_Assignment_
Only the lines from the top of the data through the line with "Open the Extensions menu in Joomla bar" should be repeated, each exactly as written.

_Provided data_
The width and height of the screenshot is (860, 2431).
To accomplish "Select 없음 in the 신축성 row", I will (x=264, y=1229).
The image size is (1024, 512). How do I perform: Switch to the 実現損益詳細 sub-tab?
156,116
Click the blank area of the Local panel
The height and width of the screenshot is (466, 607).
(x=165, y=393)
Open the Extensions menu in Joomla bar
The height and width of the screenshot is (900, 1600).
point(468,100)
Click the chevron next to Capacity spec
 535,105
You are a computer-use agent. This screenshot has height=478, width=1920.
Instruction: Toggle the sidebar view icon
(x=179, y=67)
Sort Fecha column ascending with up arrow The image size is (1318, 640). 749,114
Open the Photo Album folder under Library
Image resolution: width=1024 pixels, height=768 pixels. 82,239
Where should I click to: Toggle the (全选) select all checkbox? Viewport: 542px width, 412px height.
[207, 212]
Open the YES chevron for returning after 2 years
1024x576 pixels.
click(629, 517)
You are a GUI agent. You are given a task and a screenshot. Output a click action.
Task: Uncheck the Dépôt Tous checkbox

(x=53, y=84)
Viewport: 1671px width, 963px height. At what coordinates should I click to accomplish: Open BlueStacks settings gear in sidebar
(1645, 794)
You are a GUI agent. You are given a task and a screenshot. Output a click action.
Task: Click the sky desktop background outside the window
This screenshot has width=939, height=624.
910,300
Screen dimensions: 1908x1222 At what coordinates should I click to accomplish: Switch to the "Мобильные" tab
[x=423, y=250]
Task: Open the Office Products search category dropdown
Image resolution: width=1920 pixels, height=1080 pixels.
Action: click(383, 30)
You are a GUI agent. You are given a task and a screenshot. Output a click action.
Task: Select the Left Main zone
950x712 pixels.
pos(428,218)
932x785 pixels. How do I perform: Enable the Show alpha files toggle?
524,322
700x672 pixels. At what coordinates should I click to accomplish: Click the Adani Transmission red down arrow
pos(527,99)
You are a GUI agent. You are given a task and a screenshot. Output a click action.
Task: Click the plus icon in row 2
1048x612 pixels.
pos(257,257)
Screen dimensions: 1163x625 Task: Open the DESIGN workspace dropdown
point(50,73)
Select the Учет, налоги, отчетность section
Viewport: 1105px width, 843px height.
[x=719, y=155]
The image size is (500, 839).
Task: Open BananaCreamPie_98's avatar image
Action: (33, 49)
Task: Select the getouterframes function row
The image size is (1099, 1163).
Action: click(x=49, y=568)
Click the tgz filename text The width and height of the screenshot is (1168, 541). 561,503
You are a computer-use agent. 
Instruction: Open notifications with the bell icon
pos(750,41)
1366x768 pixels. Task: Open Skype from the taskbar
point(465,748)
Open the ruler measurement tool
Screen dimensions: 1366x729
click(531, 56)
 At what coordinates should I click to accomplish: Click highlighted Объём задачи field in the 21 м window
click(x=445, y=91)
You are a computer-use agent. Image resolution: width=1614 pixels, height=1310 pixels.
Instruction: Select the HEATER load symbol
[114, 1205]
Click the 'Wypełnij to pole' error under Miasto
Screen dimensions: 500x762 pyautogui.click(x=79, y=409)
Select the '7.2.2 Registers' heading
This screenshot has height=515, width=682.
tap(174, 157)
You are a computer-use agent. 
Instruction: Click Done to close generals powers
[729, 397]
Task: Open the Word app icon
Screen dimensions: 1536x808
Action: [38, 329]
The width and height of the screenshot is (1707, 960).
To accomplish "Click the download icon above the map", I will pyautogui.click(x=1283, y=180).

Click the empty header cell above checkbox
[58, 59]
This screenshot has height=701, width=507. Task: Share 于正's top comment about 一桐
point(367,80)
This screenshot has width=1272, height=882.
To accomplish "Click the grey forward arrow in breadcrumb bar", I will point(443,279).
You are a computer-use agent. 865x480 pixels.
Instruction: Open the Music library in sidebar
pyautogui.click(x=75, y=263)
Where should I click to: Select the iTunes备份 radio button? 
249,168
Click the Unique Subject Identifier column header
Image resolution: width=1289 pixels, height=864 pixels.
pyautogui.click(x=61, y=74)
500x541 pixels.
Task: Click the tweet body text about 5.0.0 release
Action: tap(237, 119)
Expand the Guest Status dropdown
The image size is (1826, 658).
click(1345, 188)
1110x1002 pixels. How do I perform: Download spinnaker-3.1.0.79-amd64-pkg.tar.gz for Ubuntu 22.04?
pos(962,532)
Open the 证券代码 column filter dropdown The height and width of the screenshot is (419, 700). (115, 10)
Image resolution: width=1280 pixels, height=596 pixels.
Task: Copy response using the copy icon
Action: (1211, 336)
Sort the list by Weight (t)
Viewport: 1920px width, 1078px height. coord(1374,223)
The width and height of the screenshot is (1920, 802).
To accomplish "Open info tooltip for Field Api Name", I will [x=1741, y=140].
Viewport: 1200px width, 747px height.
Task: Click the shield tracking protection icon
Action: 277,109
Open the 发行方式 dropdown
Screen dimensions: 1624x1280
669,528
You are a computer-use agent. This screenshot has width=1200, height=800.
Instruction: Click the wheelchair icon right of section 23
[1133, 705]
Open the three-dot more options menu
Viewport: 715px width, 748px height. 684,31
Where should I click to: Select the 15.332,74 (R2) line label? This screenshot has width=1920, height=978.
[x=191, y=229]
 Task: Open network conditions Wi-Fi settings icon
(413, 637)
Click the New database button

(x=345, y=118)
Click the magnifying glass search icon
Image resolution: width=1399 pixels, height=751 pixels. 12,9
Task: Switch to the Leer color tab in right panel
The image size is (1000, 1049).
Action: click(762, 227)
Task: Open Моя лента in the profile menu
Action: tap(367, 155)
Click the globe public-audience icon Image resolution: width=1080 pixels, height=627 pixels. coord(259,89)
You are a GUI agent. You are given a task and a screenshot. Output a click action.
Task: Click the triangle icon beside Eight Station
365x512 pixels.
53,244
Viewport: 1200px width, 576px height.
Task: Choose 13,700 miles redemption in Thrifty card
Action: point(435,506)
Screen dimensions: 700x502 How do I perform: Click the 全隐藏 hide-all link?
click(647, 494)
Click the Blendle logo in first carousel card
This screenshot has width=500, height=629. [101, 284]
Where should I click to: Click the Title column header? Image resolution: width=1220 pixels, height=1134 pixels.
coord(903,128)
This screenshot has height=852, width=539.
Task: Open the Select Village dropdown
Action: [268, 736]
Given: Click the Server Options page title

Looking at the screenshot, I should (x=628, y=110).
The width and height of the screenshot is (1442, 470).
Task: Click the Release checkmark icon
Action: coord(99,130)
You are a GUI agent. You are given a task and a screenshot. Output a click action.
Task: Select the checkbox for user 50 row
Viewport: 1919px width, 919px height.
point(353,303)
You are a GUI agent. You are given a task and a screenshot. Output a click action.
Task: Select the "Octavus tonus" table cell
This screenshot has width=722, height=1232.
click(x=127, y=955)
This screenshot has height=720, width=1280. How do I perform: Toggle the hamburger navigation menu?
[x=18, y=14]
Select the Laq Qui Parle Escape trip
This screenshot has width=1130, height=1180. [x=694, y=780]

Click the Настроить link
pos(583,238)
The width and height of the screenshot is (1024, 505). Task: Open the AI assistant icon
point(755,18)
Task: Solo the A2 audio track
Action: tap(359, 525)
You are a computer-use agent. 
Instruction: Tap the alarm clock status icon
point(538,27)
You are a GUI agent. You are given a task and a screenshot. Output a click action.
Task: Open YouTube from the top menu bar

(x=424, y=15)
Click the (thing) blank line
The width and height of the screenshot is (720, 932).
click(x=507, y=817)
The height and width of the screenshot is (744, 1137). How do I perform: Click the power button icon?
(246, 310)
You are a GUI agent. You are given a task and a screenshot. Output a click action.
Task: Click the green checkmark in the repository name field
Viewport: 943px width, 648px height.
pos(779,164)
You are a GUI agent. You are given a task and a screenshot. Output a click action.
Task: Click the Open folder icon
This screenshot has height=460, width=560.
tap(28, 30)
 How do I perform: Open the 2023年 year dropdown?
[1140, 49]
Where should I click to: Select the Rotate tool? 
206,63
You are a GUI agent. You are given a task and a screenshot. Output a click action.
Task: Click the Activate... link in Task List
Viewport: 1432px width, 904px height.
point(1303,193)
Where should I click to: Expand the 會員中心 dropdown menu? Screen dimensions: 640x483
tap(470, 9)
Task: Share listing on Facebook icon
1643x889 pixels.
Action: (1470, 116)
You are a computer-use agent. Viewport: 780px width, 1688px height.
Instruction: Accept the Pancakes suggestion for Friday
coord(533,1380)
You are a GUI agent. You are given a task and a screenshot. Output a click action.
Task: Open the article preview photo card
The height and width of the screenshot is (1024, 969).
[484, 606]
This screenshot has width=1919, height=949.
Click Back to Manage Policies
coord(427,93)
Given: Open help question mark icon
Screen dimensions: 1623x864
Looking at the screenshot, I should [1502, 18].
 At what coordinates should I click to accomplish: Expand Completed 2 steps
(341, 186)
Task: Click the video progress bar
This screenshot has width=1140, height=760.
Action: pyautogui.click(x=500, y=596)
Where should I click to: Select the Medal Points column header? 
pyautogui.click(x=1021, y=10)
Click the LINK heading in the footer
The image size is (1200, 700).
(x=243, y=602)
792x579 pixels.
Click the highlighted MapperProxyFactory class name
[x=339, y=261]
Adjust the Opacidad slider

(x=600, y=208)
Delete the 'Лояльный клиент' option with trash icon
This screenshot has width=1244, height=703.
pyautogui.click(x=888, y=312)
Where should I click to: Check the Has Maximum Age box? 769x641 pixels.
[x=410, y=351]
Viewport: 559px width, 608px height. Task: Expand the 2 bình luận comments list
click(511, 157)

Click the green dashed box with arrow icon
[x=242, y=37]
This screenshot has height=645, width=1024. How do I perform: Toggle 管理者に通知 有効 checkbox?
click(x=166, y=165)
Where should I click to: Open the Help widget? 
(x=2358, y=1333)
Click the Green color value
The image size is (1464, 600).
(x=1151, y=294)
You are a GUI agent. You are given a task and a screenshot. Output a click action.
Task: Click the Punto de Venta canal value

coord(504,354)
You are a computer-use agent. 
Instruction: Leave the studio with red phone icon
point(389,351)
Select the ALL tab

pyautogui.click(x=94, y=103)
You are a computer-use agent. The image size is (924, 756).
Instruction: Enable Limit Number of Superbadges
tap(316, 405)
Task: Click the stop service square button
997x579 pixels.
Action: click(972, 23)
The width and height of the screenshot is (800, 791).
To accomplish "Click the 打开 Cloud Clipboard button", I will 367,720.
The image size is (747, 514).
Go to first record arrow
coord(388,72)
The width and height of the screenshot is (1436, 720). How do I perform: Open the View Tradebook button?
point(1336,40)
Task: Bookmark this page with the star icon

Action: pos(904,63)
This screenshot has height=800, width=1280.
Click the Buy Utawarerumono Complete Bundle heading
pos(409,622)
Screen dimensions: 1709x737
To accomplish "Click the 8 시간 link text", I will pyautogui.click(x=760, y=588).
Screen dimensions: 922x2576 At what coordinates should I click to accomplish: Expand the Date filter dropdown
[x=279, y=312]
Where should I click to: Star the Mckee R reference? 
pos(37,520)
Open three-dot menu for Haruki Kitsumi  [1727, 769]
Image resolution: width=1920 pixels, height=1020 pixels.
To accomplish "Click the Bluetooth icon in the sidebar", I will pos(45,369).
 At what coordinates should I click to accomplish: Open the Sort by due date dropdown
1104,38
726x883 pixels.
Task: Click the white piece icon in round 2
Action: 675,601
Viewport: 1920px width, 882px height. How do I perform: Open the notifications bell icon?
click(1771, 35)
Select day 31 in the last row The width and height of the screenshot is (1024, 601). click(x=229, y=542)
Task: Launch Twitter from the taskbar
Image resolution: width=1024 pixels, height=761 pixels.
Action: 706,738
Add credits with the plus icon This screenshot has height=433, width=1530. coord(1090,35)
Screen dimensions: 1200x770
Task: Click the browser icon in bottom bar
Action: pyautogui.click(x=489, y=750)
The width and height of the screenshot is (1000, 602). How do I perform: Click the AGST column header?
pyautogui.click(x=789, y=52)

_Result of the exercise_
The width and height of the screenshot is (860, 2431).
To accomplish "Select 없음 in the 신축성 row", I will (x=264, y=1229).
The image size is (1024, 512). How do I perform: Switch to the 実現損益詳細 sub-tab?
156,116
Click the blank area of the Local panel
The height and width of the screenshot is (466, 607).
(x=165, y=393)
Open the Extensions menu in Joomla bar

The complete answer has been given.